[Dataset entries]

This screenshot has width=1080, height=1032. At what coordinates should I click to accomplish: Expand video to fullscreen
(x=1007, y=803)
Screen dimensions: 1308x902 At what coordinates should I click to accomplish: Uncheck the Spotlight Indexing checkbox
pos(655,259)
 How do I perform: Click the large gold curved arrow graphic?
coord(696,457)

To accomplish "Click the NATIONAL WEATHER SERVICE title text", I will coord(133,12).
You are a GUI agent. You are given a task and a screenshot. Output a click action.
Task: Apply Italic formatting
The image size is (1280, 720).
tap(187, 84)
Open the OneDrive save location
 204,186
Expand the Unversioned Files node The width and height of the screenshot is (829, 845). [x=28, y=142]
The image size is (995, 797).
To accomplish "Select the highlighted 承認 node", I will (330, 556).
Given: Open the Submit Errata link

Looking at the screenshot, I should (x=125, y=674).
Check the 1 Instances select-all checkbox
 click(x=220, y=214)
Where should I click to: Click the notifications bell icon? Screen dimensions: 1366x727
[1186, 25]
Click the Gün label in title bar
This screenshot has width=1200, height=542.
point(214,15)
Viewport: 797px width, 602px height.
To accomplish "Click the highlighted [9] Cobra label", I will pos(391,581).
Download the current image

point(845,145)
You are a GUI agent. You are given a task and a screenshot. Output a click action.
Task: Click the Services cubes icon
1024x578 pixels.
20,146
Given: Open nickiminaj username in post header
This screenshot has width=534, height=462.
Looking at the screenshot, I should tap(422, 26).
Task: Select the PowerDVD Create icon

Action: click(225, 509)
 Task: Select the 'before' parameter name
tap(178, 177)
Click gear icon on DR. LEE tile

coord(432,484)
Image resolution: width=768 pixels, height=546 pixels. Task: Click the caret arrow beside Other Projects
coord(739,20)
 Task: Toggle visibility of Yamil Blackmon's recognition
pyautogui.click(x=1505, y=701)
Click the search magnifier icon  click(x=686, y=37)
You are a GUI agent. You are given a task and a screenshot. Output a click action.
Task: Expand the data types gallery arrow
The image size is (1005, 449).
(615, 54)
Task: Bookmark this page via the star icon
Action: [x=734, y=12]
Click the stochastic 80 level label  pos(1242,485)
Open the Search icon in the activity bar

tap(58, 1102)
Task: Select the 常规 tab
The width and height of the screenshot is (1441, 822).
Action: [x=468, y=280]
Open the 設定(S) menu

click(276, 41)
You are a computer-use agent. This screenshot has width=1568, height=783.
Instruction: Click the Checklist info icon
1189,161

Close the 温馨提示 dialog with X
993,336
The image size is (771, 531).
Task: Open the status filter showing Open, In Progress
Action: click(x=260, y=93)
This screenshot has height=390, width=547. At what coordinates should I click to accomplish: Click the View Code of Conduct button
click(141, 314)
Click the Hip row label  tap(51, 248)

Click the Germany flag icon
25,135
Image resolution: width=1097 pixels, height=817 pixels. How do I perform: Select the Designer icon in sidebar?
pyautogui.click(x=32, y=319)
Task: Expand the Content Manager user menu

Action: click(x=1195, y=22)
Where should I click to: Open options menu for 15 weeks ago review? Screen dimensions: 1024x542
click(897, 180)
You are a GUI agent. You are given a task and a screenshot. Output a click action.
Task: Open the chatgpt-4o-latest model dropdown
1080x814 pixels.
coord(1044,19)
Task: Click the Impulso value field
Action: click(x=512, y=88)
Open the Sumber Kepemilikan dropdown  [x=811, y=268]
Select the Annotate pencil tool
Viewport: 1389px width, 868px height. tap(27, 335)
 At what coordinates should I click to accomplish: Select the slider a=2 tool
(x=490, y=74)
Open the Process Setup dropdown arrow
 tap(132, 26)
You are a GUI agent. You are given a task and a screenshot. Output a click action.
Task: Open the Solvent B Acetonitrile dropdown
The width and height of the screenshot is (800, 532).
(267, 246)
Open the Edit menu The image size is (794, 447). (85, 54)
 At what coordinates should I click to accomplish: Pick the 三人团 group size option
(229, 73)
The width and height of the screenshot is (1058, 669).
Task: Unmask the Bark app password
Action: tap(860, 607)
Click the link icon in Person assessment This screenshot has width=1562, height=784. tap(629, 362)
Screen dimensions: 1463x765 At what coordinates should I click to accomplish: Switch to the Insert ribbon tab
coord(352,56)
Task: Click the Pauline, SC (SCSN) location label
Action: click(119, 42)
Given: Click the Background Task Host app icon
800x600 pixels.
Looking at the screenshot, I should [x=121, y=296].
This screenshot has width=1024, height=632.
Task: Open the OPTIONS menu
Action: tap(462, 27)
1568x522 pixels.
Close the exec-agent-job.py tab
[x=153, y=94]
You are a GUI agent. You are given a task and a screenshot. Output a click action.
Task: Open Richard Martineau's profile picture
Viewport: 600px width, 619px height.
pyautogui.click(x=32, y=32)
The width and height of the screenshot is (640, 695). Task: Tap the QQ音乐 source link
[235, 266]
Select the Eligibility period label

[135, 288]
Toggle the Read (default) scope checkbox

_What you have to do_
Every line of the data above should be reproduced word for word.

_Response to this exercise_
This screenshot has width=1080, height=1032. At what coordinates should I click to accomplish: Expand video to fullscreen
(x=1007, y=803)
Screen dimensions: 1308x902 At what coordinates should I click to accomplish: Uncheck the Spotlight Indexing checkbox
pos(655,259)
 How do I perform: Click the large gold curved arrow graphic?
coord(696,457)

To accomplish "Click the NATIONAL WEATHER SERVICE title text", I will coord(133,12).
You are a GUI agent. You are given a task and a screenshot. Output a click action.
Task: Apply Italic formatting
The image size is (1280, 720).
tap(187, 84)
Open the OneDrive save location
 204,186
Expand the Unversioned Files node The width and height of the screenshot is (829, 845). [x=28, y=142]
The image size is (995, 797).
To accomplish "Select the highlighted 承認 node", I will (330, 556).
Given: Open the Submit Errata link

Looking at the screenshot, I should (x=125, y=674).
Check the 1 Instances select-all checkbox
 click(x=220, y=214)
Where should I click to: Click the notifications bell icon? Screen dimensions: 1366x727
[1186, 25]
Click the Gün label in title bar
This screenshot has width=1200, height=542.
point(214,15)
Viewport: 797px width, 602px height.
To accomplish "Click the highlighted [9] Cobra label", I will pos(391,581).
Download the current image

point(845,145)
You are a GUI agent. You are given a task and a screenshot. Output a click action.
Task: Click the Services cubes icon
1024x578 pixels.
20,146
Given: Open nickiminaj username in post header
This screenshot has width=534, height=462.
Looking at the screenshot, I should tap(422, 26).
Task: Select the PowerDVD Create icon

Action: click(225, 509)
 Task: Select the 'before' parameter name
tap(178, 177)
Click gear icon on DR. LEE tile

coord(432,484)
Image resolution: width=768 pixels, height=546 pixels. Task: Click the caret arrow beside Other Projects
coord(739,20)
 Task: Toggle visibility of Yamil Blackmon's recognition
pyautogui.click(x=1505, y=701)
Click the search magnifier icon  click(x=686, y=37)
You are a GUI agent. You are given a task and a screenshot. Output a click action.
Task: Expand the data types gallery arrow
The image size is (1005, 449).
(615, 54)
Task: Bookmark this page via the star icon
Action: [x=734, y=12]
Click the stochastic 80 level label  pos(1242,485)
Open the Search icon in the activity bar

tap(58, 1102)
Task: Select the 常规 tab
The width and height of the screenshot is (1441, 822).
Action: [x=468, y=280]
Open the 設定(S) menu

click(276, 41)
You are a computer-use agent. This screenshot has width=1568, height=783.
Instruction: Click the Checklist info icon
1189,161

Close the 温馨提示 dialog with X
993,336
The image size is (771, 531).
Task: Open the status filter showing Open, In Progress
Action: click(x=260, y=93)
This screenshot has height=390, width=547. At what coordinates should I click to accomplish: Click the View Code of Conduct button
click(141, 314)
Click the Hip row label  tap(51, 248)

Click the Germany flag icon
25,135
Image resolution: width=1097 pixels, height=817 pixels. How do I perform: Select the Designer icon in sidebar?
pyautogui.click(x=32, y=319)
Task: Expand the Content Manager user menu

Action: click(x=1195, y=22)
Where should I click to: Open options menu for 15 weeks ago review? Screen dimensions: 1024x542
click(897, 180)
You are a GUI agent. You are given a task and a screenshot. Output a click action.
Task: Open the chatgpt-4o-latest model dropdown
1080x814 pixels.
coord(1044,19)
Task: Click the Impulso value field
Action: click(x=512, y=88)
Open the Sumber Kepemilikan dropdown  [x=811, y=268]
Select the Annotate pencil tool
Viewport: 1389px width, 868px height. tap(27, 335)
 At what coordinates should I click to accomplish: Select the slider a=2 tool
(x=490, y=74)
Open the Process Setup dropdown arrow
 tap(132, 26)
You are a GUI agent. You are given a task and a screenshot. Output a click action.
Task: Open the Solvent B Acetonitrile dropdown
The width and height of the screenshot is (800, 532).
(267, 246)
Open the Edit menu The image size is (794, 447). (85, 54)
 At what coordinates should I click to accomplish: Pick the 三人团 group size option
(229, 73)
The width and height of the screenshot is (1058, 669).
Task: Unmask the Bark app password
Action: tap(860, 607)
Click the link icon in Person assessment This screenshot has width=1562, height=784. tap(629, 362)
Screen dimensions: 1463x765 At what coordinates should I click to accomplish: Switch to the Insert ribbon tab
coord(352,56)
Task: Click the Pauline, SC (SCSN) location label
Action: click(119, 42)
Given: Click the Background Task Host app icon
800x600 pixels.
Looking at the screenshot, I should [x=121, y=296].
This screenshot has width=1024, height=632.
Task: Open the OPTIONS menu
Action: tap(462, 27)
1568x522 pixels.
Close the exec-agent-job.py tab
[x=153, y=94]
You are a GUI agent. You are given a task and a screenshot. Output a click action.
Task: Open Richard Martineau's profile picture
Viewport: 600px width, 619px height.
pyautogui.click(x=32, y=32)
The width and height of the screenshot is (640, 695). Task: Tap the QQ音乐 source link
[235, 266]
Select the Eligibility period label

[135, 288]
Toggle the Read (default) scope checkbox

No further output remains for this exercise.